Machines should be designed with consideration for when things go wrong. Now, let's pretend that you have an "appliance". It has an LCD screen, rather than a keyboard and monitor. If you're lucky, console on serial has been enabled. It has "no user servicable parts inside", and while it runs Linux underneath, it's primarily marketed at non-Linux gurus.

You're picking a filesystem to place on one of these "appliances". Do you choose a filesystem like ext2/ext3, which is used by practically every Linux system worldwide, has good stability, and excellent recovery tools? Or do you choose something else?

For these appliances, a different filesystem was used. This filesystem is a fast journaling filesystem, but it has some problems when things go wrong. It doesn't have a real fsck program, it just assumes that it's always good, all the time. So when there is a problem and corruption does occur for whatever reason, finding and repairing that can be difficult.

This brings me to my situation. There was corruption on the root filesystem. There was also a repair tool, on the root filesystem. The repair tool will not execute on a mounted filesystem, not even one mounted read-only. Normally this is fine, boot from external media and repair, but these appliances have no option to boot from external media. There's nowhere for that external media to go.

So, my options are to get a new copy of the filesystem tools (which can allegedly repair a read-only mounted filesystem), or to pull the disks (RAID-1) from the machine, get them mounted in another machine, get the tools on that, get them working properly as a RAID, repair the filesystem, and put them all back into the appliance that contains no user-servicable parts.

I decide to try the newer version of the tools.

Being a rather cautious person, I take an image of the root filesystem first, and ask the new tools what they would do with it. Well, they'd make some pretty big changes to the superblock that look very suspicious; then they'd tweak a few bitmaps here and there; and then they'd segfault.

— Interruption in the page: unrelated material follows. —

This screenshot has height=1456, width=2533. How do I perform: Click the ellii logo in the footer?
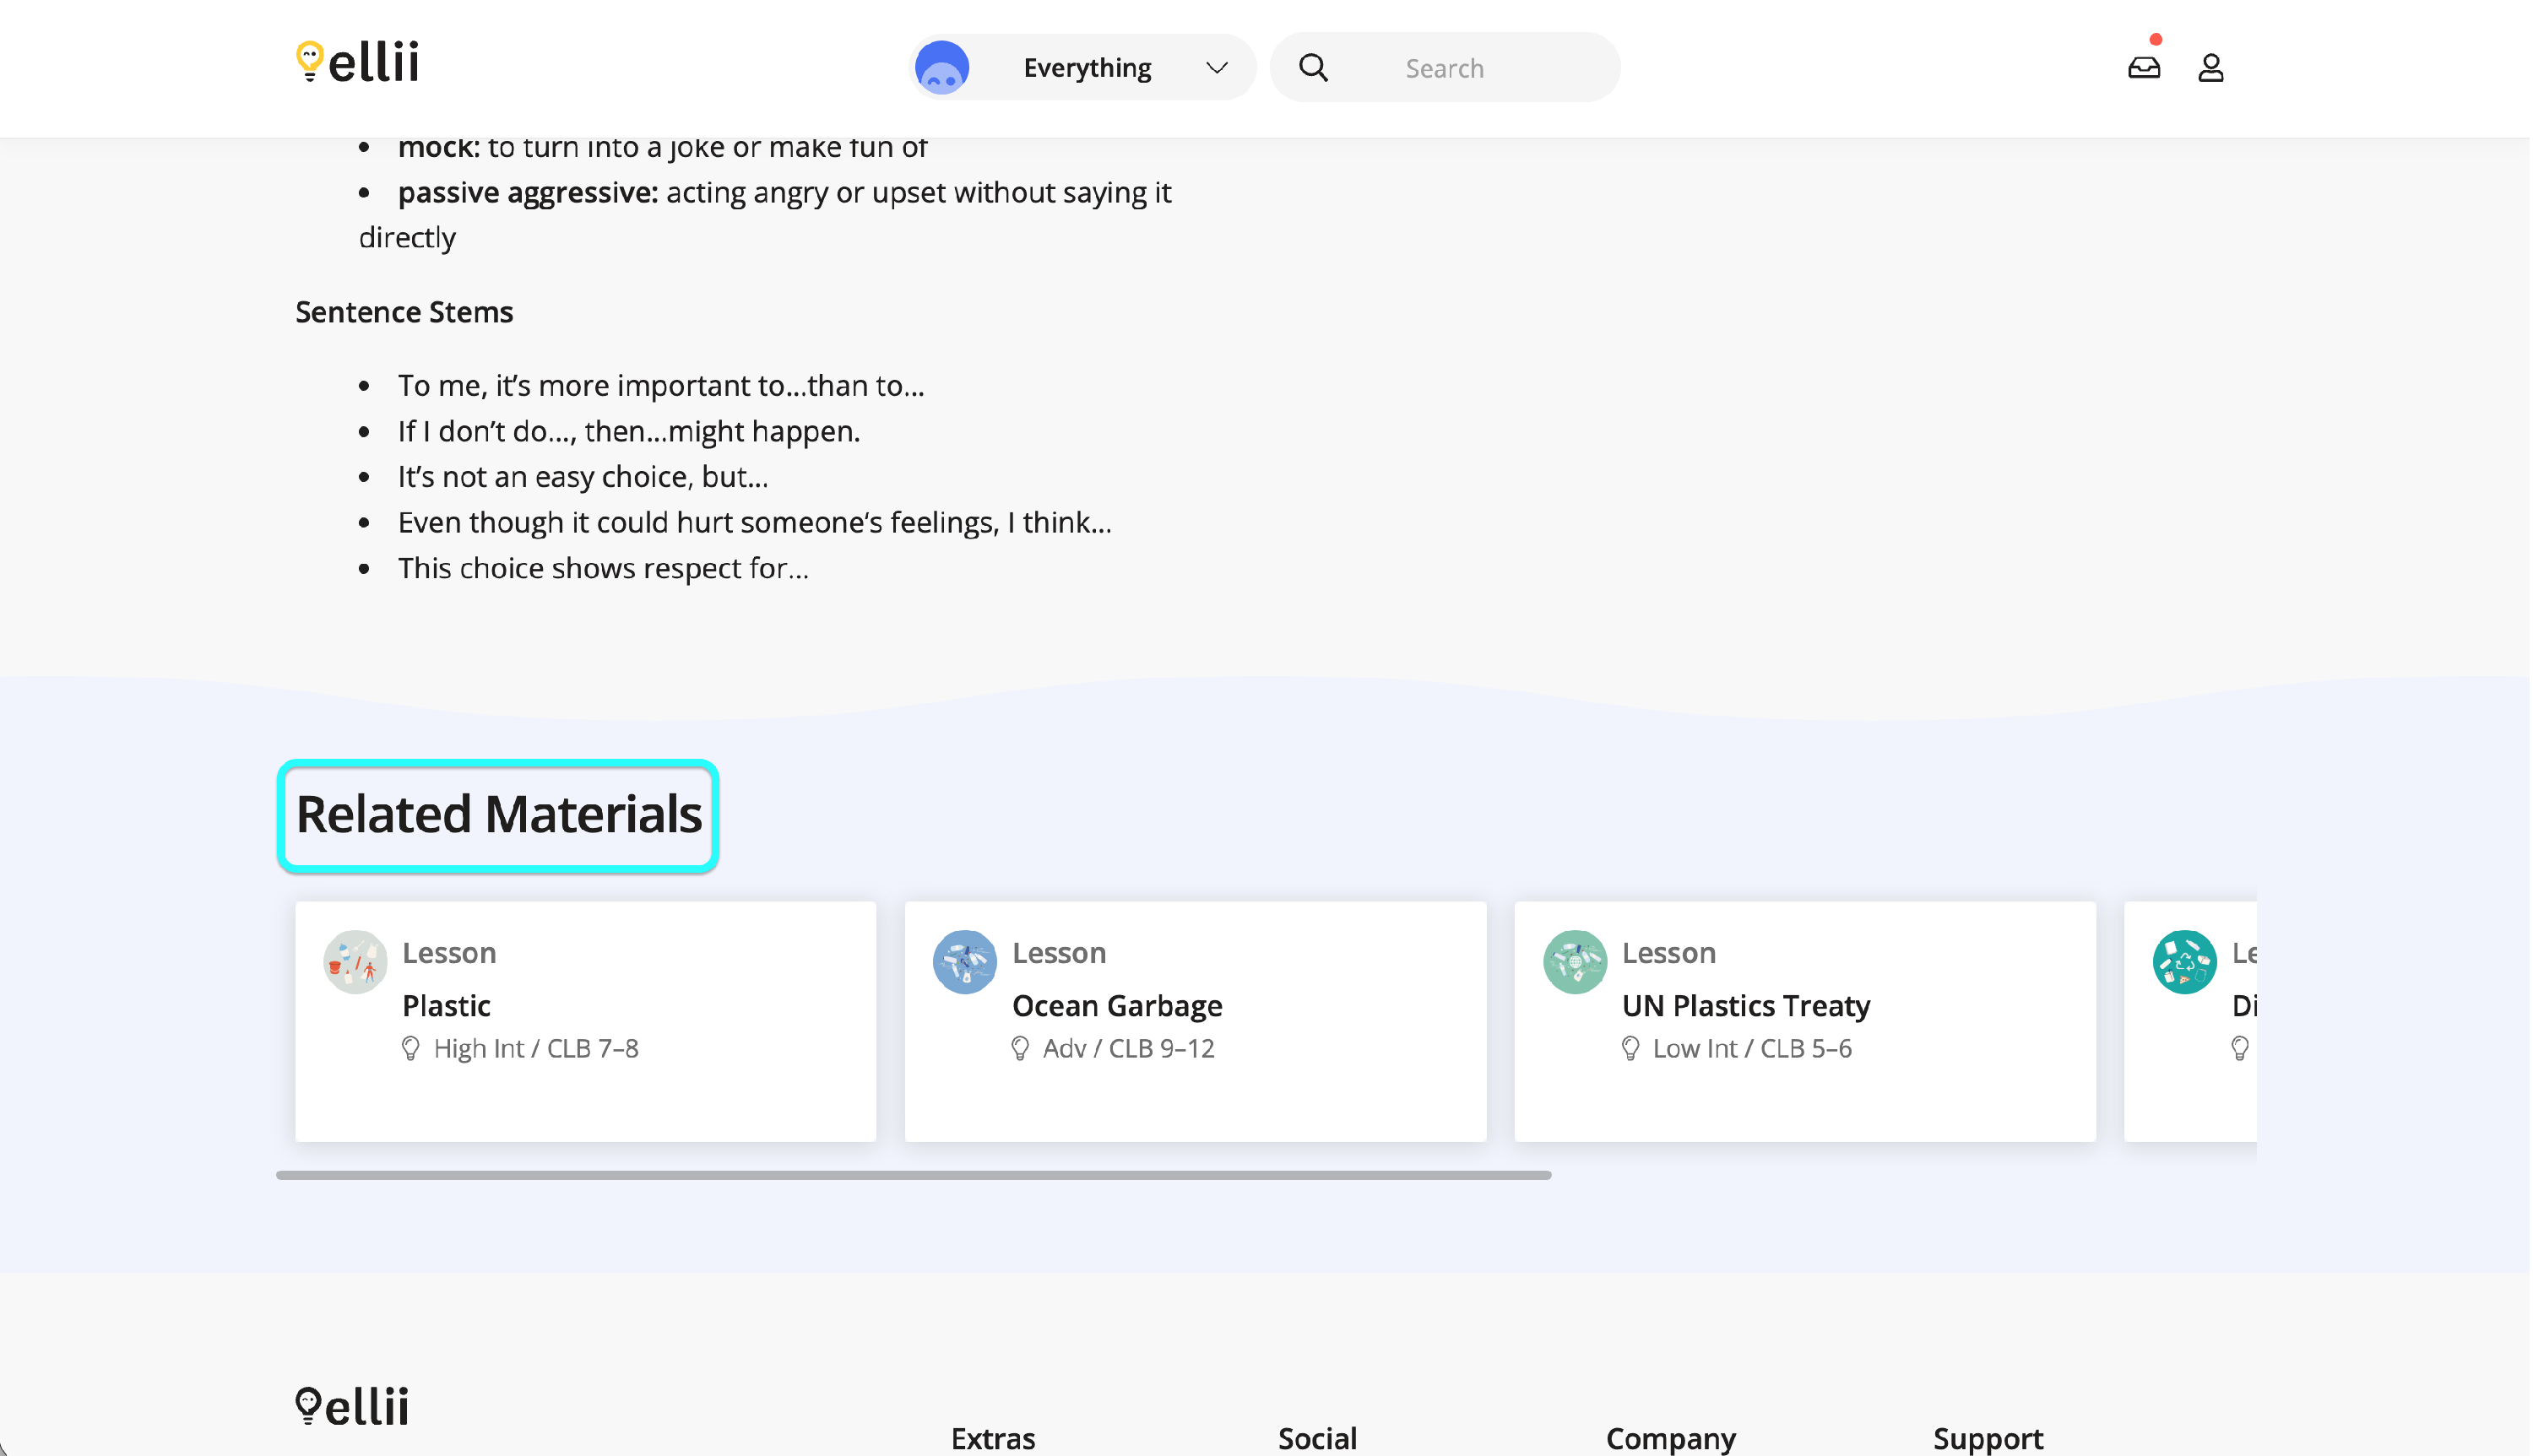tap(353, 1406)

Having your filesystem repair tool segfault on step two of seven in the repair process is not a way to fill your system administrator with confidence. It's very, very bad. Some people have nightmares where they're drowning, or speaking naked, or their house burns down. Sysadmins have nightmares that their filesystem tools segfault part-way through changing a filesystem.

Now the tools do say they could potentially segfault if run in no-write mode, since they can't repair the things which later parts of the tools expect to use, but my faith is still quite shaken. Okay, let's try the tools again on the image in write mode...

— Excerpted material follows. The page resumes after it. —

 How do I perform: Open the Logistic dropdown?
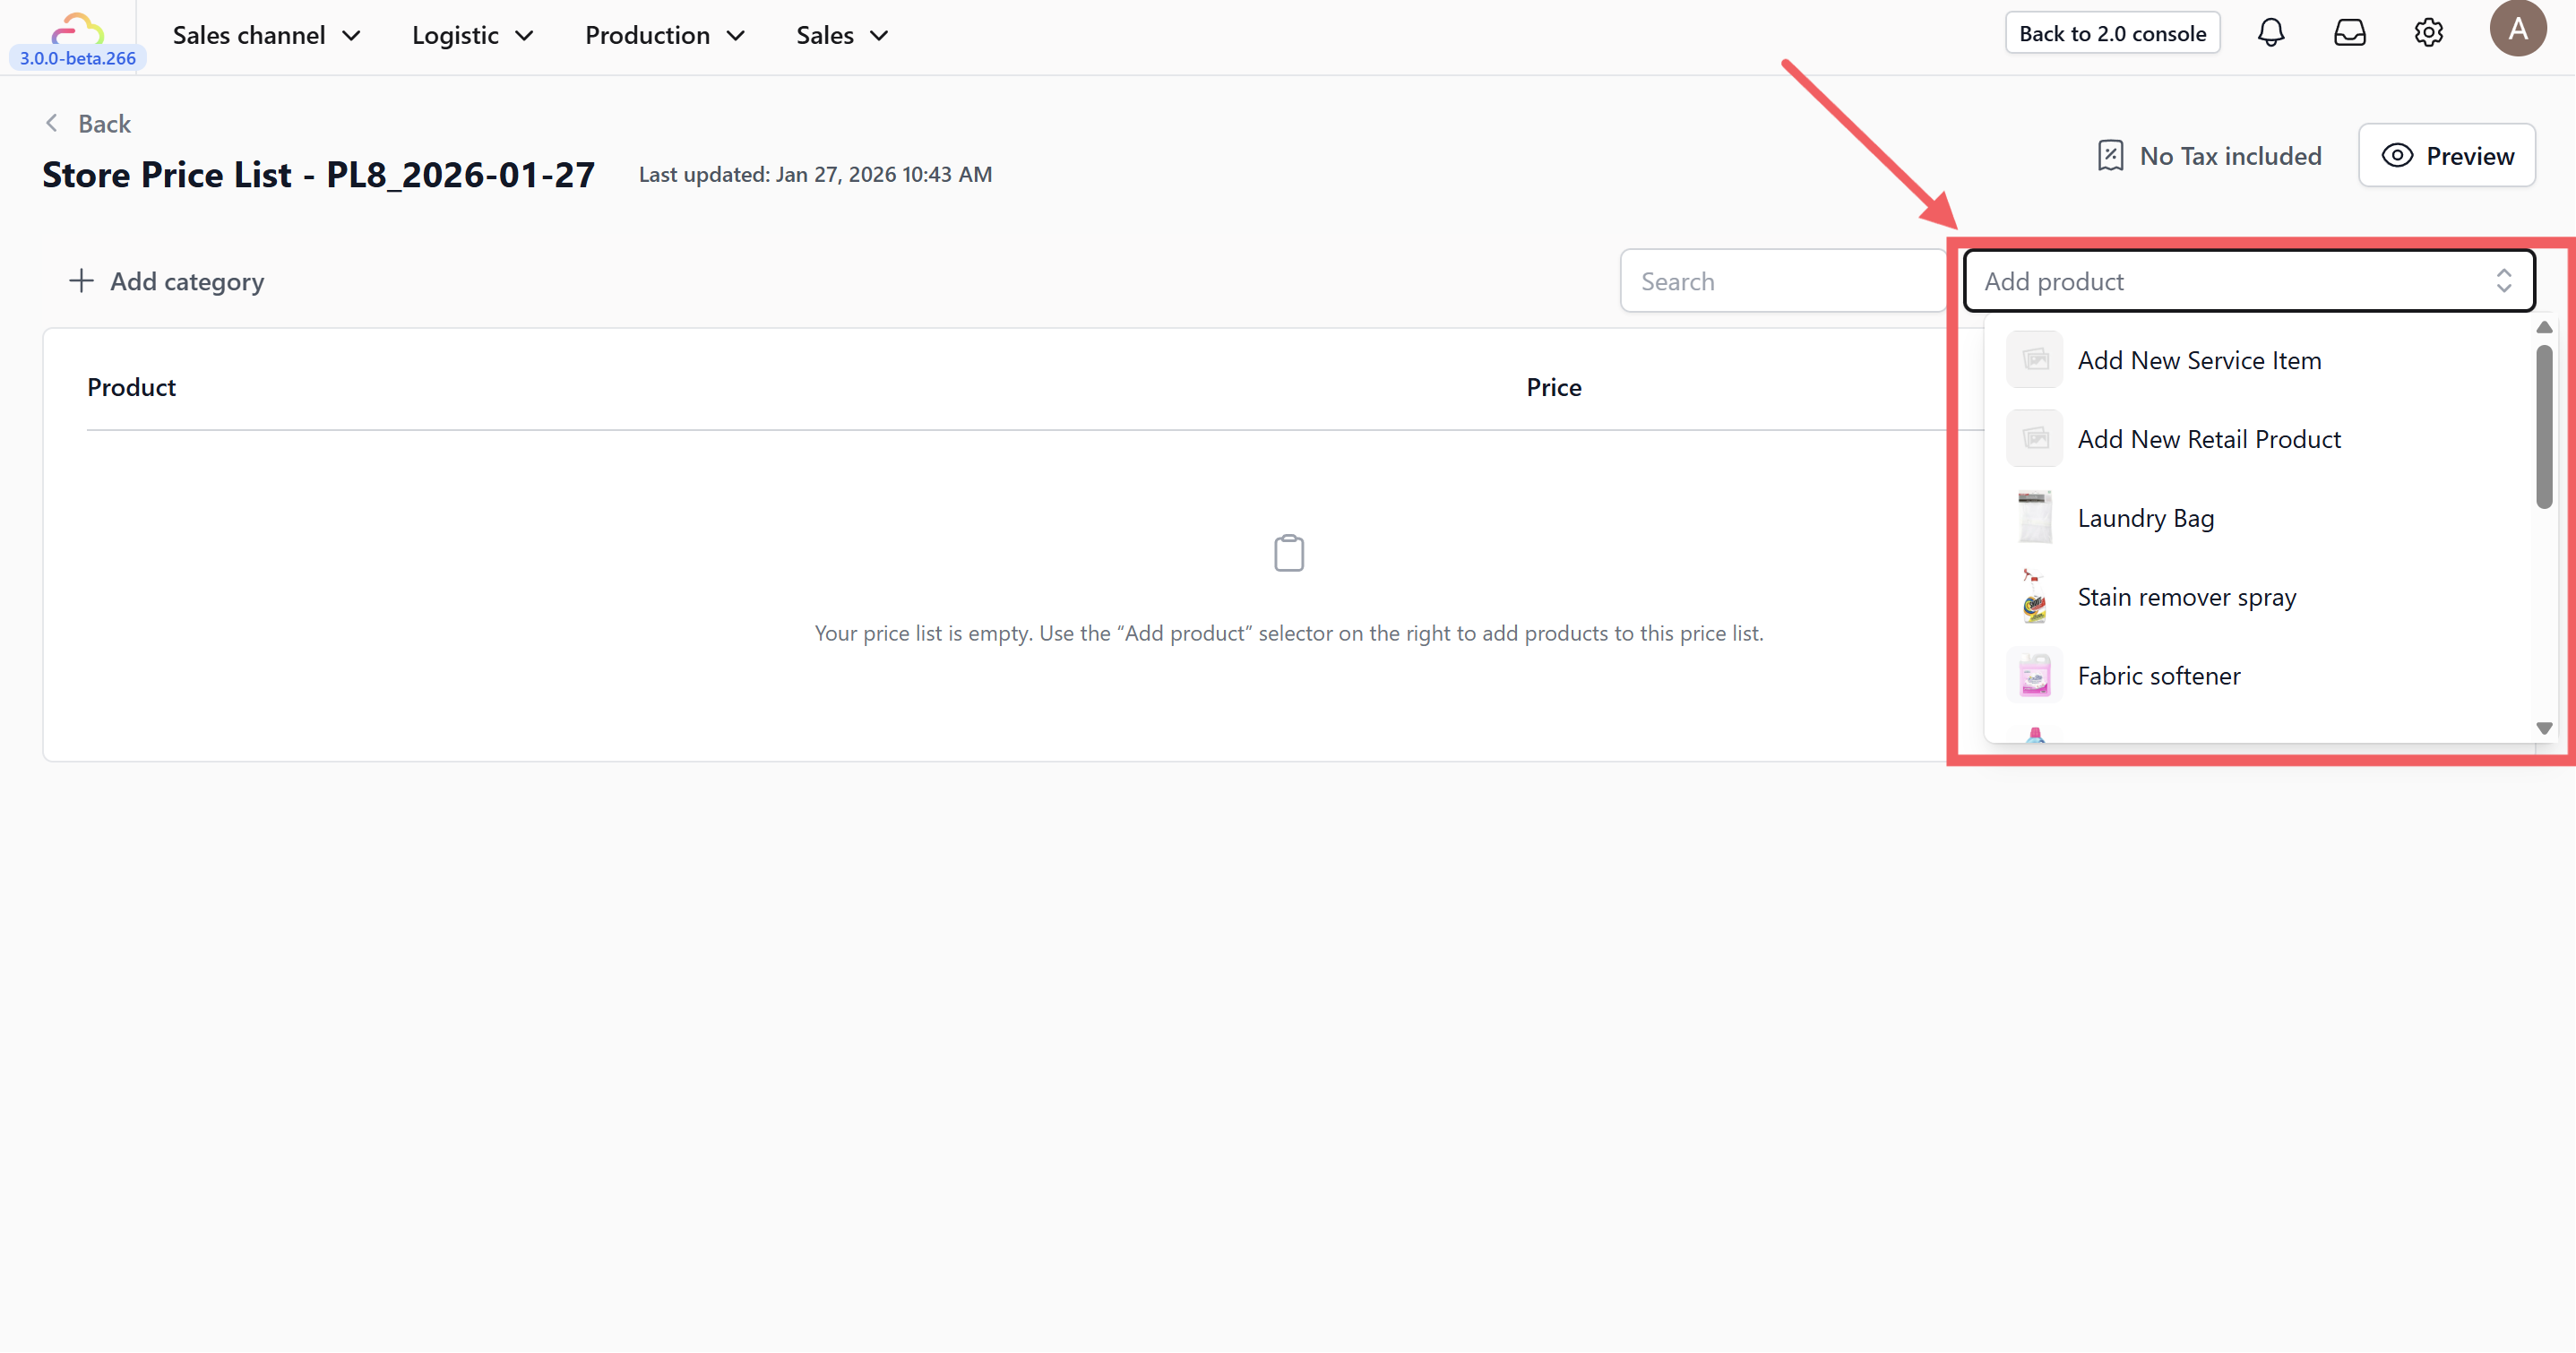point(472,35)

The tool walks through the image, makes a number of changes, and says all-done. I'm not convinced that relocating the entire superblock to a totally different location was a good idea, so I try to mount the file using a loopback device. No joy here, the kernel on these appliances can't handle a loopback image of more than 2Gb. Welcome to 32-bit limit land.

At this point I'm pretty much decided that running the repair on the real filesystem is a Bad Idea, but I decide to continue a few more tests on my image. I mean, it should contain a perfectly good filesystem now, right? So if I run the repair tools again, it should come up all clean? Wrong!

Running the repair tools again claims there are still errors (different ones, and much less) on the system. It also claims that they're fixed, but running it again reveals the same errors in the same places, right where I feel the superblock should be sitting.

Needless to say, I'm recommending that data and services me migrated off this appliance and the entire thing rebuilt/reinstalled from scratch.

I'm only glad that these machines looks like they're going to be retired before the end of the year, and replaced with new servers running ext2/3, with ports for a keyboard and monitor as well as a serial console, and the most blessed ability to boot into single-user mode.